▸ PAGE:
□ □ □ □

Zilong Tan has kindly shared his observation that using a power-of-2 bucket count may dramatically improve the speed for integer keys. He implemented this idea in his ulib library. He is right. Here is a tiny benchmark done on my laptop (Intel Core 2 Duo; Mac OS X 10.6; gcc 4.2.1; program khash_test.c).
Version | Int-set-5M (sec) | Str-set-5M | Int-set-4M | Int-set-6M |
0.2.5 | 0.898 | 2.174 | 0.593 | 1.327 |
0.2.6 | 0.476 | 1.814 | 0.285 | 0.664 |
0.2.6 linear | 0.333 | 1.744 | 0.250 | 0.455 |
where “0.2.6” is the new version and “0.2.6 linear” indicates that linear probing is in use (by default, khash uses double hashing for stability). We can see that 0.2.6 is nearly twice as fast as 0.2.5 for integer hash set. Linear probing is even faster than the default double hashing due to the better cache performance and a little fewer CPU instructions, but double hashing tends to be more robust to certain non-random input.
The new version is available here.
Update: Note that due to rehashing the performance of a hash table as a function of input size is not a smooth curve. Rehashing may take time. Thus I added two more data points to show that the speedup is not due to this caveat.
I’ve written extensively about ways khash could be improved :
http://cbloomrants.blogspot.com/2008/10/10-21-08-2.html
http://cbloomrants.blogspot.com/2008/10/10-21-08-3.html
http://cbloomrants.blogspot.com/2010/11/11-29-10-useless-hash-test.html
The most glaring one is that the separate arrays for flags,keys & data are very bad for cache.

□ □ □ □

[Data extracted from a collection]
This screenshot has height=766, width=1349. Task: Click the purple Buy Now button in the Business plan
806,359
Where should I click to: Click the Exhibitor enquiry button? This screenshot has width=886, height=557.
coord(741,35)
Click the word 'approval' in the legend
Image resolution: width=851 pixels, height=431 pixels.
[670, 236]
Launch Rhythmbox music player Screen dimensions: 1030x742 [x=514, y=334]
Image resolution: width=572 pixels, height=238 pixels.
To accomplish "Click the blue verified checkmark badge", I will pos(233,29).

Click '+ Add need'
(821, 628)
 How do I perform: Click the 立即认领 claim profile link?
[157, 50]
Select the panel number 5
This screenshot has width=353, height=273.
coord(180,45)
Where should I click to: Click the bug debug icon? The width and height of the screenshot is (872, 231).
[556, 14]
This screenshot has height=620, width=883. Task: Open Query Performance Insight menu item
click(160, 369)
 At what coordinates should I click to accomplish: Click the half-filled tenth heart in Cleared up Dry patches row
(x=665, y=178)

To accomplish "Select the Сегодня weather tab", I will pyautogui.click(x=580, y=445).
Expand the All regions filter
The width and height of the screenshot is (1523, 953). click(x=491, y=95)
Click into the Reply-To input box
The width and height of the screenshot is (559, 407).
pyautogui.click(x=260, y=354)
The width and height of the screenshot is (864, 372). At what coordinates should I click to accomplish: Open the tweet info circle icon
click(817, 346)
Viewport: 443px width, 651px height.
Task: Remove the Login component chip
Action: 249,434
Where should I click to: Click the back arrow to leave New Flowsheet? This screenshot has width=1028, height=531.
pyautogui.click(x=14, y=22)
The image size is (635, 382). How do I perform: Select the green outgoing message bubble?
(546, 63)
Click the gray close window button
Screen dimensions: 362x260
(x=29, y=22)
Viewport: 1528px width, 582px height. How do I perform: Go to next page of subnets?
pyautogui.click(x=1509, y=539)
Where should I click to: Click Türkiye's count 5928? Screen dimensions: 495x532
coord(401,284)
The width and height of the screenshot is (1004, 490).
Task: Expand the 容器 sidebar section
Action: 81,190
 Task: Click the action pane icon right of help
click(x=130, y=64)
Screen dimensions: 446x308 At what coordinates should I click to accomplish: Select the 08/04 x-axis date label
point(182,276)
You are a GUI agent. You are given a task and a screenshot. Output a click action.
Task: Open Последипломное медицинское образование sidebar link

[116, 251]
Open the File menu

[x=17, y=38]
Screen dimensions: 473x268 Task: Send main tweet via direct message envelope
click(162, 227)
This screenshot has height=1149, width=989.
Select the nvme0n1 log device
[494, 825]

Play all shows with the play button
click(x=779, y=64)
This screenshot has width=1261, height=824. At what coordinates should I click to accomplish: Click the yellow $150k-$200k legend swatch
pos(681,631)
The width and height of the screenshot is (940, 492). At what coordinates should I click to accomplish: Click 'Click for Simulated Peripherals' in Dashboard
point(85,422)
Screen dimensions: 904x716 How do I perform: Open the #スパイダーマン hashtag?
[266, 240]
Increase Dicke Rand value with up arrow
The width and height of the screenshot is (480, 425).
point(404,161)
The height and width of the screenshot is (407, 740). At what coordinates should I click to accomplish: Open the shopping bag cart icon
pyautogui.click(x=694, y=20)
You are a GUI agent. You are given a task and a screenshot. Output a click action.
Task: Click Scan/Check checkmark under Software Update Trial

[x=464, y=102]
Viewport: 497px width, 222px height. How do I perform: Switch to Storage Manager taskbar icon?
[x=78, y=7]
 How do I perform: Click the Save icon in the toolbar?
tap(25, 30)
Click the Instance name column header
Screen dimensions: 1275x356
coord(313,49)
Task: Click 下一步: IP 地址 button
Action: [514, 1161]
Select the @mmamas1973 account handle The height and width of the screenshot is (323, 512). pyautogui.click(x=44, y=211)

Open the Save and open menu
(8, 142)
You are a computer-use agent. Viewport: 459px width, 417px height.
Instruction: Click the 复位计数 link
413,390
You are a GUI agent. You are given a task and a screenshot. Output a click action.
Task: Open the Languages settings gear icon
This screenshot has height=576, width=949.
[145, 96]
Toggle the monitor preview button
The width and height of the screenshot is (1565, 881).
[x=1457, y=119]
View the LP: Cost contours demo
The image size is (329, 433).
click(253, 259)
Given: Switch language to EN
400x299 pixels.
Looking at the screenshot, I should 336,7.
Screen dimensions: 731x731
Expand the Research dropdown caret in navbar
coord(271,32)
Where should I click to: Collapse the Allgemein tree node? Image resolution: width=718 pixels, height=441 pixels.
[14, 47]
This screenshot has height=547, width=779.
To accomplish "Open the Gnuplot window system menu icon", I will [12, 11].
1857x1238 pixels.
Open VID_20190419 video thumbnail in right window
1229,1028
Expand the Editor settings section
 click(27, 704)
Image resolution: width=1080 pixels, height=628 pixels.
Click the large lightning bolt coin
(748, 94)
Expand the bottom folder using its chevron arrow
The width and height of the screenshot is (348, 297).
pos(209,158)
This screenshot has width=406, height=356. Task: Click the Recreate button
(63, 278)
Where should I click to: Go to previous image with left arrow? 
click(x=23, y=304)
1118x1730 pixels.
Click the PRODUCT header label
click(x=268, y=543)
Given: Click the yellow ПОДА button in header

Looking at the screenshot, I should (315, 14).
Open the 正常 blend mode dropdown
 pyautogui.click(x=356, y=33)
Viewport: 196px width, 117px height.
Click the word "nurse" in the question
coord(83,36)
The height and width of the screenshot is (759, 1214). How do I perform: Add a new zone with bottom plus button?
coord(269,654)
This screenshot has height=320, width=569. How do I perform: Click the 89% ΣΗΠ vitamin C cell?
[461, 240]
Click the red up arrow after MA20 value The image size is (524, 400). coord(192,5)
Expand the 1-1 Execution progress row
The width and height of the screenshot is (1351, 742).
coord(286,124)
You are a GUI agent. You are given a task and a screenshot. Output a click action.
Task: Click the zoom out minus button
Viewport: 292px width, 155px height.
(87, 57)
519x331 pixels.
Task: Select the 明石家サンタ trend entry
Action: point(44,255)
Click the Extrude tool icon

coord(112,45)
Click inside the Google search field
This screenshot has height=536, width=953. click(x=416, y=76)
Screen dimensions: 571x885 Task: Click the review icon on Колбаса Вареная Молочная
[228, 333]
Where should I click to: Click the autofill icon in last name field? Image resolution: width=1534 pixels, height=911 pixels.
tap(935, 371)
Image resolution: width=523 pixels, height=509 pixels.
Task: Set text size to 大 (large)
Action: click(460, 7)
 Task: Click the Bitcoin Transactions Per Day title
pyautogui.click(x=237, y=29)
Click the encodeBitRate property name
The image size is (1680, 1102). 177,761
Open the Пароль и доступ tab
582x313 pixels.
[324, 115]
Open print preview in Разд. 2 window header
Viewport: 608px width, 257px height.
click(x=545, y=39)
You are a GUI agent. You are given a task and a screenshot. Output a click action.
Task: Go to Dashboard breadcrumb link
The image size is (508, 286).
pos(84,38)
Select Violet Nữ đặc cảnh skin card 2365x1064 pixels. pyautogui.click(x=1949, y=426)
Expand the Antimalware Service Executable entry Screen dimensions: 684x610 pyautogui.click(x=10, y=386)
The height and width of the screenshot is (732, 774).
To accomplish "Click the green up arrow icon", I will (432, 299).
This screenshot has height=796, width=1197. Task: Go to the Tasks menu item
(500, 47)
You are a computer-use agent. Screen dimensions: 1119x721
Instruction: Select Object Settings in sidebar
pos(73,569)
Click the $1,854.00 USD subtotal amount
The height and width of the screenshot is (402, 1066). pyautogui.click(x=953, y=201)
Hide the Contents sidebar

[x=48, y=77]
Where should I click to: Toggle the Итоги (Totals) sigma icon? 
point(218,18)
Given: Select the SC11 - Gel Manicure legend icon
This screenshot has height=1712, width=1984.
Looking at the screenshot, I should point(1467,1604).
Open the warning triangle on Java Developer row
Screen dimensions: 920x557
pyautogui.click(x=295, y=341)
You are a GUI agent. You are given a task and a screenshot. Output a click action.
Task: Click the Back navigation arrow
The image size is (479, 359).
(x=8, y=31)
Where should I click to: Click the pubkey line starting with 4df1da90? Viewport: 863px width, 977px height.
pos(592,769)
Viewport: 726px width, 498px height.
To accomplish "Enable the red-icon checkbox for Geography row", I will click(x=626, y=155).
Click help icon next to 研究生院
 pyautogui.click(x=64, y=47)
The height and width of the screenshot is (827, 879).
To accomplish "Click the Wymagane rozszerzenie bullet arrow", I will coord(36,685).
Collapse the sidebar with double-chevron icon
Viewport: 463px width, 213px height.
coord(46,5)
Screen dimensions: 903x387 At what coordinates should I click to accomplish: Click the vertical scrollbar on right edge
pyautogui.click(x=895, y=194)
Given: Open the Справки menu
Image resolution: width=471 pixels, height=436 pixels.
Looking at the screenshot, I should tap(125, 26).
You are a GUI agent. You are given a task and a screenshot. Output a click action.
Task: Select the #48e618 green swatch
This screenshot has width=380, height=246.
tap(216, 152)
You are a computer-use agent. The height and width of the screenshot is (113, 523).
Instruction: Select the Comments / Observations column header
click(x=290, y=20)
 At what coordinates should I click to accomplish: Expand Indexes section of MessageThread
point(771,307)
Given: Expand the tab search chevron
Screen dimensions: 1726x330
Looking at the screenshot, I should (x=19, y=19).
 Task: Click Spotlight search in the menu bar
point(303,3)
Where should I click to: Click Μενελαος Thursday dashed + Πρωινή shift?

□ □ □ □

▸ TASKS TO PERFORM:
1 – What reasons does the khash post give for linear probing being faster than double hashing?
2 – Translate this sentence from the khash post into French: "He implemented this idea in his ulib library."
3 – Resume the khash post after its final sentence.

▸ THE REPLIES:
1 – Better cache performance and a few fewer CPU instructions.

2 – Il a mis en œuvre cette idée dans sa bibliothèque ulib.

3 –
I think I will reconsider about “mod prime” and using special keys for “DELETED/EMPTY” instead of using a flag array. However, I should comment that the separation of flags, keys and values is intended and was discussed in my previous blog posts (post on google dense hash table). The key reason is in addition to time efficiency khash also strives for memory efficiency. If we put keys and values in one C struct, we may waste memory due to memory alignment in a struct (khash was first used for keeping 8-byte key and 1-byte value; 7 bytes wasted per bucket when we put a key and a value in the same struct). In addition, one can always store “struct {int key,val;}” in the hash table and hash “key” only to avoid a cache miss.
A separate flags array reduces memory when rehashing due to the kick-out process implemented in khash. With the traditional method, we keep the old buckets and insert them to the new one. Khash only keeps the old flags array instead of the old buckets.
I was also aware of the advantage of caching the hashed values (post on rde::hash_map), especially for string keys. I did not implement this again for a smaller memory footprint. And frequently I do not need a very fast string hash table in my own applications.
So are you updating BWA with your new khash?
I can, but it does not really matter. Negligible CPU time goes to hash table operations. Samtools probably does not need a fast hash table, either.
OK, maybe here there is something i don’t really get.
What’s the point of this khash algorithm ? I mean, hashing an input into a figure is hardly something new nor difficult. So what makes khash special and worthwhile ? Is that size efficiency ?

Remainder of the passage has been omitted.